La bêtise au front de taureau tancée par Baudelaire dans un poème fameux a de beaux jours devant elle. Dans un récent article du Monde diplomatique, un folliculaire trotskyste s’en prend à “l’empire Bolloré” (c’est tendance) et, dans un amalgame aussi confus qu’inconsistant, attaque dans la foulée Hachette, Albin Michel et Gallimard, fleurons d’un capitalisme éditorial réprouvé¹. La maison fondée par Gaston au début du siècle dernier est jugée coupable de diffuser « des idéologies d’extrême droite, en termes de fonds littéraire et philosophique, nazi et fasciste, pétainiste et antisémite ». Pas moins. En clair, cet écrivaillon reproche à la maison d’édition d’avoir à son catalogue Heidegger, Jünger, Drieu la Rochelle, Chardonne, Morand, Jouhandeau, Boutang (dont on rappelle qu’il fut “maréchaliste et royaliste”) et bien entendu Céline². Sait-il que le catalogue Gallimard comprend une foultitude d’écrivains qui chérirent avec ferveur Staline, Castro ou Mao ? Ces écrivains qui se sont également fourvoyés seraient-ils plus acceptables que les autres ? Pour ce Torquemada au petit pied, l’éditeur seul ne doit pas être condamné. Il entend aussi dénoncer ceux qu’il appelle les “passeurs”, tel Pierre Assouline, coupable d’écrire sur ces auteurs dans la presse et sur son blog.

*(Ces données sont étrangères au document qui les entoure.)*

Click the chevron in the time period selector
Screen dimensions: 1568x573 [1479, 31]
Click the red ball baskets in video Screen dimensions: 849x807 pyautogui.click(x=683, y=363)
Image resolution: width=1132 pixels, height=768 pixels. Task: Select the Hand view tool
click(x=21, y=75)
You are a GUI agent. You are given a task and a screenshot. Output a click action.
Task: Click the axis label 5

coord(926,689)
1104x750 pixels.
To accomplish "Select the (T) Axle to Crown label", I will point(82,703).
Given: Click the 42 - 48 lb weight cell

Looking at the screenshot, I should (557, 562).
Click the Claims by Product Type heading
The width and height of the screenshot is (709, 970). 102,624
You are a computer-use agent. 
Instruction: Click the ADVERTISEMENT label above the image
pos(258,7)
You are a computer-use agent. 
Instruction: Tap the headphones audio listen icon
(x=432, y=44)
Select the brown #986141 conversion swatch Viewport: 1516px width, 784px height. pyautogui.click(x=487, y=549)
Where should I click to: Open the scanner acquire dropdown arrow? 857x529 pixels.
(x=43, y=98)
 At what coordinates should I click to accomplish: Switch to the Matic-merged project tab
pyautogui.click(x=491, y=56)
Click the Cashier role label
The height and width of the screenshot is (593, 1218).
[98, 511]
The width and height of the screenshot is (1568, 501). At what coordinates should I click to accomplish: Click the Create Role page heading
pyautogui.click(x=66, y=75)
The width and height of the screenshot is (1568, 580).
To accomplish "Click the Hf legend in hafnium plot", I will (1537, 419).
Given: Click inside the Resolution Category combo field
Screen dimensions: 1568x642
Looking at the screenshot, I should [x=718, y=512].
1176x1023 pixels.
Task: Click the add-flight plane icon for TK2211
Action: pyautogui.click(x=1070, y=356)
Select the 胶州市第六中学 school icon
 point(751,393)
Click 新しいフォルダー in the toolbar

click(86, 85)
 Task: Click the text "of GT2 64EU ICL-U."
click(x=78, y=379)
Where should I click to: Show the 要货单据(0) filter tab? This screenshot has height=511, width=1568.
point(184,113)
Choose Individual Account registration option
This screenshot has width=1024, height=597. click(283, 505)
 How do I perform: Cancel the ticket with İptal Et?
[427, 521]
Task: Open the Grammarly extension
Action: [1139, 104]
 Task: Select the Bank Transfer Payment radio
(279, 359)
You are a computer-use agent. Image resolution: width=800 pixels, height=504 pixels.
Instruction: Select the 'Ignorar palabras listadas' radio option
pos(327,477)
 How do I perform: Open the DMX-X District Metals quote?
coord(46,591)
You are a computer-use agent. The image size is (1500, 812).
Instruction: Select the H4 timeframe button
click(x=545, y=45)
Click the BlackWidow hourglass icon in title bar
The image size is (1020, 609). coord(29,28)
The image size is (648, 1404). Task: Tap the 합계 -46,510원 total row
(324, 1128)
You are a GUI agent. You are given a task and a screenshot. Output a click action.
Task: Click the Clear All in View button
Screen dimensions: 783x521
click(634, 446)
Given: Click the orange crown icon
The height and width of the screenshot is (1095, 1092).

Il lui reproche aussi son roman Sigmaringen, « où l’auteur cultive l’ambiguïté comme d’autres la clarté ». Entendez : la complexité au lieu du simplisme. Est déjà suspect à ses yeux le fait que ce roman mette en scène « Pétain, Laval, leurs ministres, des miliciens, des collabos français et, bien sûr, le bon docteur Louis-Ferdinand Destouches, alias Céline ». Tant de bêtise confond. S’il existe dans le petit monde littéraire parisien un critique faisant preuve de jugements nuancés sur les écrivains, de quelque bord qu’ils soient, il s’agit bien de Pierre Assouline qu’on ne peut en outre suspecter de complaisance envers les auteurs fascistes³. Son livre sur Lucien Combelle est un modèle d’équité. C’est aussi l’honneur d’Assouline d’avoir défendu Richard Millet face à la meute.
M. Thierry Discepolo – c’est le nom de cet accusateur public – se révèle un… disciple des grands incriminateurs du passé². Et on aura compris que si ce personnage était seul aux manettes ne seraient édités que les écrivains dans la ligne. Internet a la mémoire longue et permet de comprendre les raisons de sa hargne. Il y a une dizaine d’années, Assouline avait éreinté de belle façon son bouquin4 (« Avec Discepolo, on n’est même plus dans la morale à gros sabots mais dans la moraline telle que Nietzsche la tournait en dérision. ») En plus d’être sectaire et inculte5, M. Discepolo a la rancune tenace…

- (1) Thierry Discepolo, « Ce que “Bolloré” fait aux livres, aux éditeurs et aux auteurs », Le Monde diplomatique, 9 mai 2025. [https://www.monde-diplomatique.fr]
- (2) Bien entendu il reproche aux éditions Laffont d’avoir republié Les Décombres alors même que cette publication devrait le satisfaire puisqu’il s’agit d’une édition ô combien critique. Sur la couverture, le nom de Rebatet n’est même pas mentionné en tant qu’auteur, la seule indication “Dossier Rebatet” étant apparemment moins embarrassante.
- (3) Pierre Assouline, « Qu’est-ce qu’un écrivain collabo ? » in Revue des deux mondes, mai-juin 2025.
- (4) La Trahison des éditeurs, Éd. Agone, 2017.
- (5) Dans un droit de réponse à un autre article diffamatoire, Antoine Gallimard relevait à juste titre que « Écrit à charge, non pour servir la vérité mais pour discréditer une maison d’édition dont l’existence séculaire lui est insupportable (tel est son vrai sujet), M. Discepolo instruit son réquisitoire sur une manipulation malveillante et injurieuse des faits. » (Le Monde diplomatique, avril 2021).